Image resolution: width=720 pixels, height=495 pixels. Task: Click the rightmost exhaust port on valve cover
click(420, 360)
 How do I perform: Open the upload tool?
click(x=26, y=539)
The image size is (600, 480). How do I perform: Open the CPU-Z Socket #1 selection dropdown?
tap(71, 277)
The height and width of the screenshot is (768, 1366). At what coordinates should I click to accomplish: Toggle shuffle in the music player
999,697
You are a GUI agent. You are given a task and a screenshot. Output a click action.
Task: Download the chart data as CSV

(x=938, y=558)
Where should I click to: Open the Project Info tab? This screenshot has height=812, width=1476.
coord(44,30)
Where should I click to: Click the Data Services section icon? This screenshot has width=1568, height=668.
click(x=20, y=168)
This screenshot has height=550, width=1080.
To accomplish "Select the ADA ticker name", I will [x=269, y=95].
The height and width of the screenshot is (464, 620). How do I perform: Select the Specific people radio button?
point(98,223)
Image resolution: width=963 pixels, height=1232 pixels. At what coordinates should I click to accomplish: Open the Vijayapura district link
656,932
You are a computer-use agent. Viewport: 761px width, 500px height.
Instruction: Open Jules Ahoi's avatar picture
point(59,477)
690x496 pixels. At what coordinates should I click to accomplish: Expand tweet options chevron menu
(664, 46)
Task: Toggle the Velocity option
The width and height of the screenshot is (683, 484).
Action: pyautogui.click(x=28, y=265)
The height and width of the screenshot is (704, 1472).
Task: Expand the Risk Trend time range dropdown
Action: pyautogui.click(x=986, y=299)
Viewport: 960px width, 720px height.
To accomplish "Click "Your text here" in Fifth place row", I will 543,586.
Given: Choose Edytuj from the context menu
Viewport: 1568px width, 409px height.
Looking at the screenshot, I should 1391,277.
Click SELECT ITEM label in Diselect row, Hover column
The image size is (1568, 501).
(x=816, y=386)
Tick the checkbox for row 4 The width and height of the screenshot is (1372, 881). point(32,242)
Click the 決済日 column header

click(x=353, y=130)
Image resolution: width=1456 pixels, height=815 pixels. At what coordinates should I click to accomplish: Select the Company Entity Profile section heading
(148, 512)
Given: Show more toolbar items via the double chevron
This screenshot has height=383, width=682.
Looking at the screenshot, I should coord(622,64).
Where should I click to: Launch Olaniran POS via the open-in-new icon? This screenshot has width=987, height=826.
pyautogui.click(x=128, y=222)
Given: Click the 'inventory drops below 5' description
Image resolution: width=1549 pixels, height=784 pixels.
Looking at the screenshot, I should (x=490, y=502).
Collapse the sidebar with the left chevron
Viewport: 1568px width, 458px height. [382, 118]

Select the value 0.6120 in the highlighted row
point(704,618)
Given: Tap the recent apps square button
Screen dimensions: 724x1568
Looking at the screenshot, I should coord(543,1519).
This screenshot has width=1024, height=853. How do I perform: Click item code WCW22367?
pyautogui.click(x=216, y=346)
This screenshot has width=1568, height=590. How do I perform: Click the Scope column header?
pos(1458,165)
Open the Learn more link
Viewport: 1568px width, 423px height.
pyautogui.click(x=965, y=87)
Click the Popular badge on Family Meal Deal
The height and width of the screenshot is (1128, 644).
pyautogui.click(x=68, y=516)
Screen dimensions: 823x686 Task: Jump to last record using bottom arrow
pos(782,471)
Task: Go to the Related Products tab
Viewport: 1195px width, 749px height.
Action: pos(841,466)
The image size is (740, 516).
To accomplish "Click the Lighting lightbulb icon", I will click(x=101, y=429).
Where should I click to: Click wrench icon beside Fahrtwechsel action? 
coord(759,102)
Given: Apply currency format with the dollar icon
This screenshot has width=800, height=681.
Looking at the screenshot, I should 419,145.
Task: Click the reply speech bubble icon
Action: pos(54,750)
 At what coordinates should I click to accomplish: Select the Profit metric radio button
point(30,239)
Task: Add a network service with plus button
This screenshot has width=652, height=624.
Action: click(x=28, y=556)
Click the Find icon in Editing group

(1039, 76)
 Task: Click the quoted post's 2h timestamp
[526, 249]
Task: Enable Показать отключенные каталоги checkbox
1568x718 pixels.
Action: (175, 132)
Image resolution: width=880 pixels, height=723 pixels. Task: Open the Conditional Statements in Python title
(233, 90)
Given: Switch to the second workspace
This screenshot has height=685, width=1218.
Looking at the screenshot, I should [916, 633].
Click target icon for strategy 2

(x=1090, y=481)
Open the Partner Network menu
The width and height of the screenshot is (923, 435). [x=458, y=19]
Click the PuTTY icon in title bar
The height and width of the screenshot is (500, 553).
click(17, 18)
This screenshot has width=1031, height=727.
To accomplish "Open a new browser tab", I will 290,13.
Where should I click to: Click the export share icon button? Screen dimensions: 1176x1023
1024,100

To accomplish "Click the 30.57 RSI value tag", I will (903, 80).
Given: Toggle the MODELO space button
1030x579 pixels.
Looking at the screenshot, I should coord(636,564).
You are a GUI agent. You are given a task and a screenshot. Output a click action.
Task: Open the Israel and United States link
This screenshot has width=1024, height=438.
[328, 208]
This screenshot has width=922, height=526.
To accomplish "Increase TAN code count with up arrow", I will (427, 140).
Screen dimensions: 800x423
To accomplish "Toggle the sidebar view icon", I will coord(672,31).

_What is expected:_ Would you copy every line of the entries that includes the word "checkbox"?

_Result of this exercise:_
Tick the checkbox for row 4 The width and height of the screenshot is (1372, 881). point(32,242)
Task: Enable Показать отключенные каталоги checkbox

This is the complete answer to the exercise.